With dependent typing, you can specify constraints on the values of function parameters, and have the compiler prove that only such values can be passed to those functions. For example, the following function only takes non-zero natural numbers, since the S constructor used in the parameter implies that the element can not be Z:

    addTwoNonZero : (S n) -> Nat
    addTwoNonZero = (+) 2

[iamevn]

I'd recommend looking into languages with either a contract system or dependent types.

https://en.wikipedia.org/wiki/Design_by_contract https://en.wikipedia.org/wiki/Dependent_type

Contracts are ways to specify invariants for the runtime to verify. For example you could write a function with a contract saying that it takes a string containing all lowercase characters and returns a string containing all upper case characters. As far as the type system is concerned it just takes and returns strings but the runtime won't let a caller give you a value you don't want and won't let you return a value that doesn't match what you promised.

Dependent types essentially let you do the same but at the type level. For example you could have a function whose type says it takes a list of length N and a list of length M and returns a list of length N+M. Or maybe a type that represents a tuple containing a number N and a list of length N. Your code wouldn't type check unless the type system can prove the types. There's a lot of overlap with theorem provers in this space. Agda, Idris, and Coq are some decently popular languages in this category.
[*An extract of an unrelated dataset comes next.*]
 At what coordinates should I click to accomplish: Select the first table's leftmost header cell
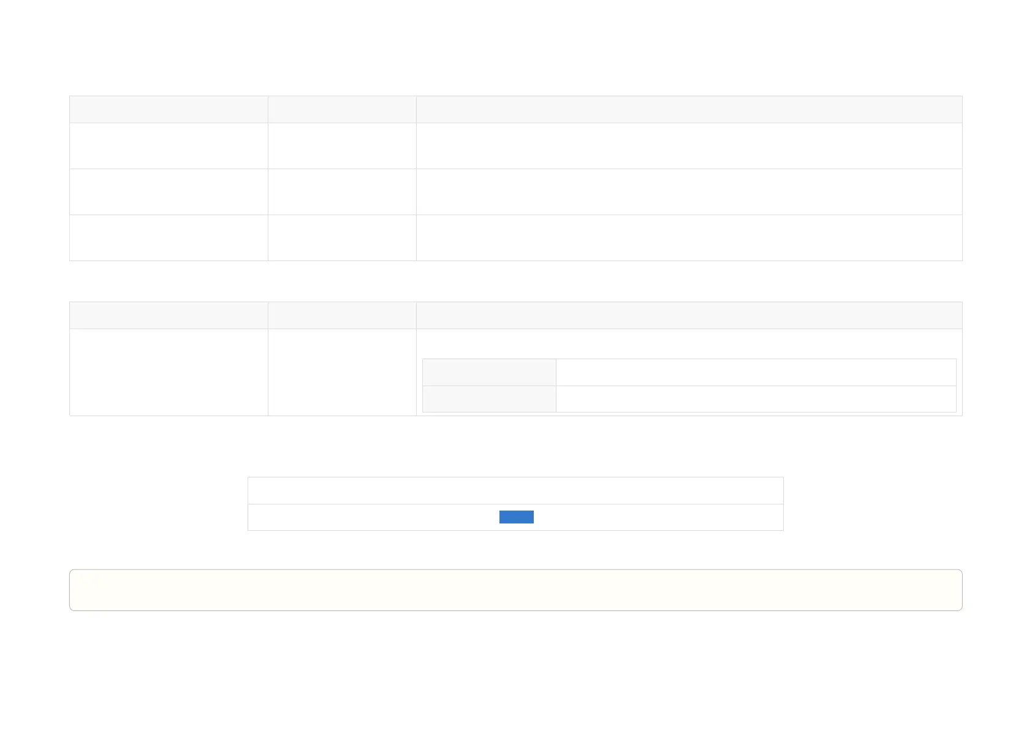(169, 109)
I find dependent types to be extremely powerful but sometimes the added overhead of figuring out how to encode an invariant into the type system is overwhelming.

[eyelidlessness]

A common approach in TypeScript, which doesn’t require a wrapping object or any runtime overhead, is called “branding” (or a variety of other names for similar concepts). It works by applying additional metadata about the value which makes it nominally incompatible with other values of the same underlying type. You can accomplish this a variety of ways, all of which have some tradeoffs. My (current) preference is to declare a class where the metadata is defined as a generic value assigned to a private property or a unique symbol, e.g.:

  declare class Branded<Meta> {
    private meta: Meta;
  }

  type Brand<T, Meta> = T & Branded<Meta>;

  type UInt = Brand<number, 'UInt’>;

[mbrodersen]

Yes. It’s called Refinement Types. I wish Rust came with Refinement Types from day one. That would have been a massive step forward instead of the much smaller step forward that Rust is currently taking.